En ces jours de deuil mais aussi d'hommages à un professeur de collège, à l'école de la République elle-même, je repense à mon instituteur de village qui m'a enseigné les rudiments du savoir, du cours élémentaire au cours moyen 1ère année (classe unique à cette époque conduisant au certificat d'études). Roger Chassonaud a poussé la performance jusqu'à mourir quelques semaines avant ses 100 ans.

Je garde quelques souvenirs de l'école; selon Roger j'étais très bon en orthographe et grammaire. Il me le rappelait à 99 ans!

Par contre le calcul... mais Roger lui-même n'était pas doué en cette matière disait-il. Et dire qu'à plus de soixante dix ans j'ai dû passer des tests de calcul mental dans un centre de gérontologie parisien pour rassurer mon entourage sur ma santé cérébrale!

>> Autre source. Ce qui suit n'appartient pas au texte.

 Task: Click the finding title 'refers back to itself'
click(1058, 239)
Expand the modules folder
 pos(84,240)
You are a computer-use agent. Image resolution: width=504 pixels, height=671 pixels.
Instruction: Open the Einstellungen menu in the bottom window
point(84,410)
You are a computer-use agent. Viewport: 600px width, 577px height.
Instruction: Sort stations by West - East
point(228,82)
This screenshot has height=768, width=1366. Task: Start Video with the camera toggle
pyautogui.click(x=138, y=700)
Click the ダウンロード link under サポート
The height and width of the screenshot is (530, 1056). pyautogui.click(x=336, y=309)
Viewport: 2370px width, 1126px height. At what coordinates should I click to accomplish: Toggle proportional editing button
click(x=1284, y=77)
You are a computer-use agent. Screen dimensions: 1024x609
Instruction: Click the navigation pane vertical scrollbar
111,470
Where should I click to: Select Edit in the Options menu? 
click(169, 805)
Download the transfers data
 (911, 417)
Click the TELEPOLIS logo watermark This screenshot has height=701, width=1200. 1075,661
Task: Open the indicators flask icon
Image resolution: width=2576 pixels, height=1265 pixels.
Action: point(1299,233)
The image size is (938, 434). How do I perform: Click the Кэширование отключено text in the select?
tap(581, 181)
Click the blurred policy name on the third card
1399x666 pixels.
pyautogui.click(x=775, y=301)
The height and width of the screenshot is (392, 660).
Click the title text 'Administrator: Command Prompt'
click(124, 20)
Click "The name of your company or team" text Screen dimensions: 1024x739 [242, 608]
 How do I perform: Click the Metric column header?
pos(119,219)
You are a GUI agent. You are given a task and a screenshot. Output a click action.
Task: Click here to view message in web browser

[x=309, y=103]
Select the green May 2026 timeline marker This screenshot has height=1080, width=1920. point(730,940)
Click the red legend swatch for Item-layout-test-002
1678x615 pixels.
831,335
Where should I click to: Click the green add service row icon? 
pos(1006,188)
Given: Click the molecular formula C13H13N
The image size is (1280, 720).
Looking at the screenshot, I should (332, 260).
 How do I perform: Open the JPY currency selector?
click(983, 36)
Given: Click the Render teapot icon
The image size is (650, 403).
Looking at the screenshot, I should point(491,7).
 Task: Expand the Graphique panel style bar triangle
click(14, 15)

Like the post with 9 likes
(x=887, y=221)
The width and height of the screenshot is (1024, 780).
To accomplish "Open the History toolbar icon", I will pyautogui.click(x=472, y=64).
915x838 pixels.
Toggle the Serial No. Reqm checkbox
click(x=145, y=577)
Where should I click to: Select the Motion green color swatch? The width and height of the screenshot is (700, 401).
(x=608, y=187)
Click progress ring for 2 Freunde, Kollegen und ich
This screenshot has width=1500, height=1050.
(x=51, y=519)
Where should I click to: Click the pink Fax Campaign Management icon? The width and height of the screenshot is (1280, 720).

J'ai retrouvé Roger tout au long de ma vie : à Cognac notamment dans les années 60 où le sort m'a nommé et où il coulait des jours heureux avec son épouse, lui directeur d'école en retraite, elle directrice d'école en retraite. De curieux cousinages entremêlés nous réunissaient, ma femme, moi et eux dans de fréquents apéros au whisky (quelle hérésie pour des cognaçais) ainsi que des parties de campagne chez des cousins à moi.

Mais revenons à Roger : il avait connu deux guerres; il avait subi le typhus exanthématique dont il parlait comme d'un fait d'arme, il n'en était pas mort; il avait été communiste en bon hussard de la République, ce qui ne l'empêchait pas de "prêter" un ou deux élèves au curé de la paroisse pour servir un enterrement (je n'aimais pas les enterrements, mais la récréation qu'ils procuraient, si!); je me souviens qu'aux beaux jours j'étais chargé par mes camarades de suggérer à Roger une "classe de forêt", il n'aimait pas trop mais parfois il cédait. Une magnifique forêt bordait le village, elle appartenait aux châtelains, les patrons de ma mère.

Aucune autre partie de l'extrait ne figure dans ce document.